• _YOUR OBJECTIVE_:
Pictures are not part of the copy. Write out exactly the lines from the line with "Task: Click the COORDINATES column header" through the end of the entries below.

• _SUPPLIED RECORDS_:

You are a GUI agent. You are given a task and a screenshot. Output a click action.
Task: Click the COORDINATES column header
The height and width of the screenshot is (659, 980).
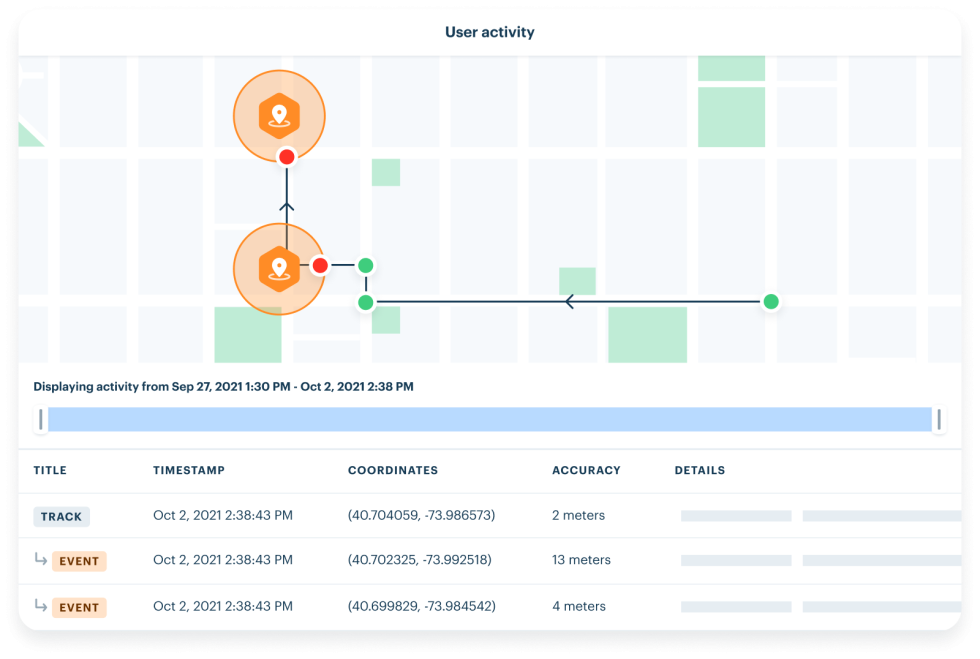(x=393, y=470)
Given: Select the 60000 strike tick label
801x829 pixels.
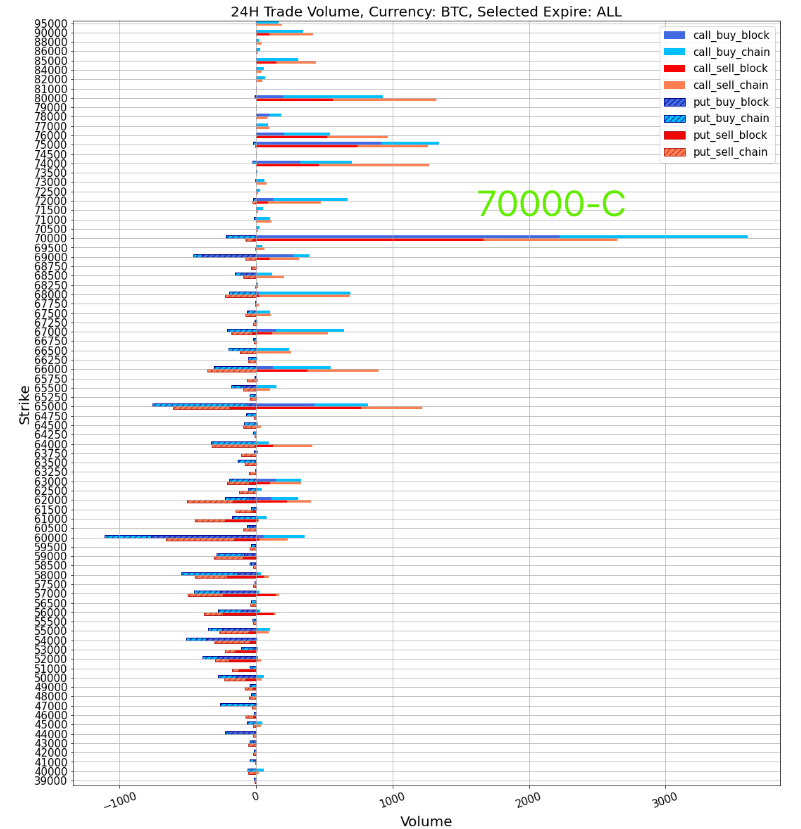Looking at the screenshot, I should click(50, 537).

• _SOLUTION TO THE EXERCISE_:
Task: Click the COORDINATES column header
The height and width of the screenshot is (659, 980).
(x=393, y=470)
Given: Select the 60000 strike tick label
801x829 pixels.
Looking at the screenshot, I should click(50, 537).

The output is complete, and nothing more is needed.